In Nazi-occupied Poland, a theater troupe are swept up in a complex plot of espionage to resist the SS. Using their skills as thespians, the troupe puts on different characters and roles at the drop of a hat, armed only with their pretentious pride in their halfway-decent skills and love for their country. Employing a multitude of genre forms – including black comedy, thriller-spy plot, cheeseball romance, and slapstick/screwball antics – To Be or Not to Be remains a classic meditation on identity, courage and hope in the face of the void.

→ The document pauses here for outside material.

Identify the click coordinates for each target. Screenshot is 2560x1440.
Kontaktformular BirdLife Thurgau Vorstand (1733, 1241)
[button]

“One might call it a tragical farce or a farcical tragedy – I do not care and neither do the audience. The picture plays – and that’s the only important thing in this issue.”
-Ernst Lubitsch

“Lubitsch was able to walk the very narrow path between the absurd and the realistic.”
-Douglas Sirk

Blue Moses
Stan Brakhage, USA, 1962
16mm, 11’

Presented as if from an existentialist monologue, an actor appears—in dramatic and menacing stage makeup, “as himself,” and at times as something of a wizard—as if conjured. Emerging from a cave to wander a rocky black and white landscape, Brakhage’s Moses addresses the audience with such lines as: “Look. This is ridiculous. I am an actor,” “you are my captive audience,” before lapsing into morose doubt pondering the existence of the filmmaker/conjuror behind the spectacle. Like a sad clown in a Beckett play, Benson strips off his makeup and laments the futility of drama even as the camera keeps rolling.